Early development of the brain and spinal cord in dysraphic mice: A transmission electron microscopic study

Abstract

The hindbrain and spinal cord were studied by transmission electron microscopy with and without lanthanum nitrate treatment in nine‐day embryos of the loop‐tail (Lp) mutant mouse. Homozygous (Lp/Lp) individuals exhibit dysraphism from the hindbrain caudally throughout the embryo; in +/+ and Lp/+ individuals, the brains and spinal cords are normal. In contrast, the ventricular cells in the abnormal hindbrain and spinal cord showed increased amounts of intericellular space in an area intermediate between the luminal border and basal zone, and a flattening which occurs variably in their luminal surfaces.
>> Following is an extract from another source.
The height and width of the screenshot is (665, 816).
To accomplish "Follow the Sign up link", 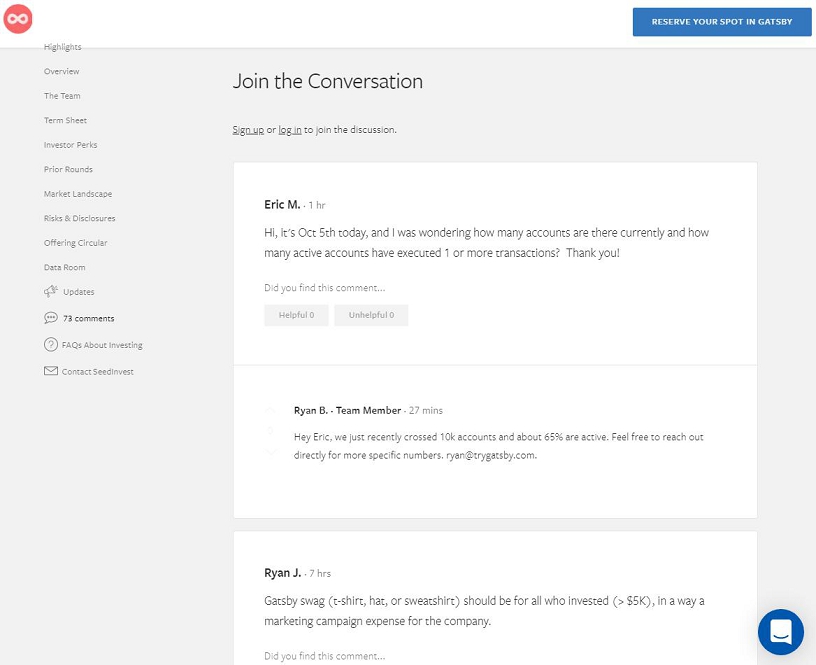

A most striking difference occurred in the frequency of gap junctional vesicles, circular structures bounded by a double membrane and containing ribosome‐like material. A quantitative analysis of the distribution of these organelles revealed that they are more numerous in the dysraphic hindbrain and lumbosacral spinal cord of the abnormal animals than in comparable regions of the normal; however, in the cervicothoracic spinal cord, the frequency of these vesicles is similar. In specimens treated with lanthanum, the tracer freely penetrated the luminal junctional complexes in both normal and abnormal animals, but was not present between the membranes of the gap junctional vesicles. The developmental significance of gap junctional vesicles frequently located in juxtaluminal regions of mitotic cells, but also found deeply in dividing cells, is not known; they may relate to cell‐to‐cell attachment and/or communication. In any event, furthe study of them may prove valuable in understanding normal and abnormal development of the neural tube.